The importance for a trading country such as New Zealand is that our domestic measures for the protection of privacy are now to be judged by other counties to ensure that the consumers of those other countries can be assured of proper protections if information is transferred to New Zealand for processing. Not all countries with privacy laws have taken this data export prohibition approach (for example, Canada and the USA and New Zealand, do not). Indeed, there is a lively debate internationally as to whether data export controls are the best way to deal with the risks to privacy in the globally economy. However, the fact is that many of New Zealand's key trading partners already have data export controls and from an economic perspective that has to be faced. There is likely to be advantage in New Zealand being about to show that it is a trusted recipient of personal information for processing and can meet such standards.

At present, the EU is the only trading bloc operating a system whereby a third country can obtain a formal finding that it meets applicable standards. Obtaining a formal finding of adequacy from the EU will also act as a way of demonstrating that New Zealand meets the standards of any other jurisdiction having data export controls given that the EU is recognised as having the strictest standards.


[1] OECD Recommendation on Cross-border Cooperation in the Enforcement of Laws Protecting Privacy, 2007, preface.
[2] Privacy Commissioner, Necessary and Desirable: Privacy Act 1998 Review, Recommendation 35.
[3]OECD Guidelines on the Protection of Privacy and Trans-border Flows of Personal Data, clause 17.
[4] Report by the Privacy Commissioner to the Minister of Justice supplementing Necessary and Desirable: Privacy Act 1993 Review, April 2000.
[5] Privacy Act 1993, sections 66(1)(a) and 91.
[6] Privacy Act 1993, sections 13(1)(m) and 91.
[7] Directive 95/46/EC of the European Parliament and of the Council of 24 October 1995 with regard to the processing of personal data and on the free movement of such data.

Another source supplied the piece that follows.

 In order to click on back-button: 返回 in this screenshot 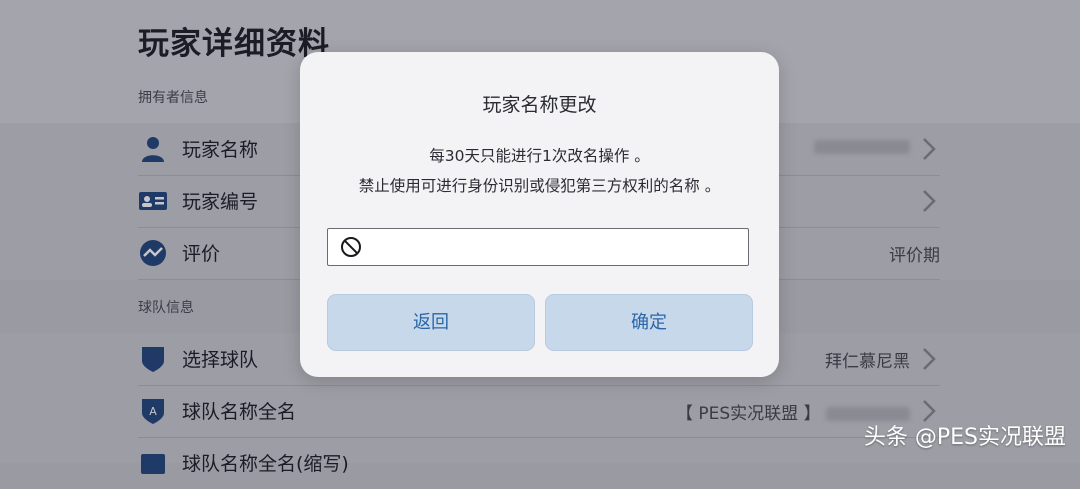, I will do `click(431, 322)`.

[8] EU Directive, Chapter IV.
[9] The European Free Trade Area (EFTA) countries include Iceland, Lichenstein, Norway and Switzerland.
[10] Council of Europe, Additional Protocol to the Convention for the Protection of Individuals with regard to Automatic Processing of Personal Data (ETS 108) regarding Supervisory Authorities and Transborder Data Flows (ETS 181), Strasbourg, 8 November 2004.

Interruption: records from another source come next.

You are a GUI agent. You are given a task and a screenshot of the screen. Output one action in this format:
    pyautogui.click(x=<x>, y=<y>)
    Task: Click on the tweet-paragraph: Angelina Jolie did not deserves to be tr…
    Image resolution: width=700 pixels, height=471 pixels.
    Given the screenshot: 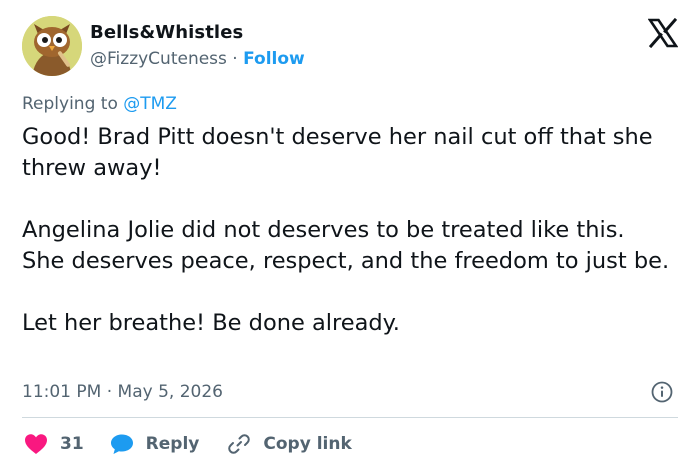 What is the action you would take?
    pyautogui.click(x=346, y=246)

[11] An Act respecting Protection of Personal Data in the Private Sector (1994), s.17, an Act respecting access to documents held by public bodies and the protection of personal information (2006 amendment), s.70.1.
[12] Information Privacy Act, information privacy principle 9.
[13] Privacy Act 1988, principle 9 Transborder Data Flows.
[14] Personal Data (Privacy) Ordinance, s.33.
[15] Law for the Protection of Personal Data, 2000, s.12.